What you need to do:
From the text below about Brady's Antietam photography exhibit, reproduce word for word the part between "Brady’s exhibit proved" and "and generate business.", inclusive.

Brady’s New York gallery exhibit of Alexander Gardner and James Gibson’s pictures later in 1862, “The Dead of Antietam,” drew large crowds who were curious to stare into the faces of these anonymous dead. Gardner and Gibson’s pictures teem with the swollen, spread-eagled, prostrate corpses of dead soldiers, dead horses, open graves, Union soldiers on burial detail, and the like. A New York Times review reported that Brady’s photos had “done something to bring home to us the terrible reality and earnestness of war. If he has not brought bodies and laid them in our door-yards and along the streets, he has done something like it.”

Oliver Wendell Holmes, author and son of a future Supreme Court Justice, viewed the exhibit months after he himself had gone to search the Antietam battlefield for his son, a participant in the battle. In an Atlantic Monthly article in July 1863, Holmes advised, “Let him who wishes to know what war is like look at this series of illustrations … It is well enough for some Baron Gros or Horace Vernet to please an imperial master with fanciful portraits of what they are supposed to be. The honest sunshine … gives us … some conception of what a repulsive, sickening, hideous thing it is, this dashing together of two frantic mobs to which we give the name of armies.”

Brady’s exhibit proved to be a milestone in the use of the photograph to tell the story of catastrophic public events. Not incidentally, it also demonstrated the power of photographs to simultaneously shock, fascinate and generate business.

Available data:
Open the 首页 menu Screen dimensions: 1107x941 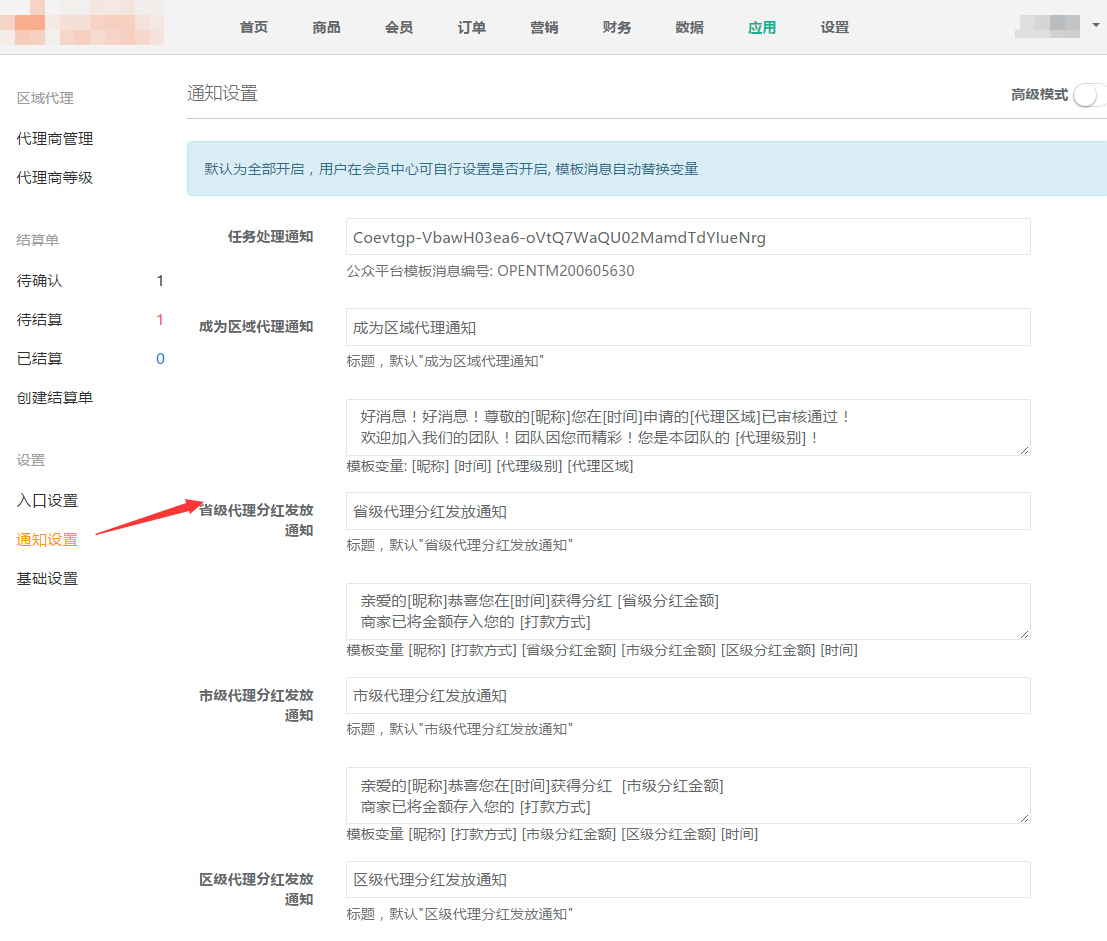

Answer to the exercise:
Brady’s exhibit proved to be a milestone in the use of the photograph to tell the story of catastrophic public events. Not incidentally, it also demonstrated the power of photographs to simultaneously shock, fascinate and generate business.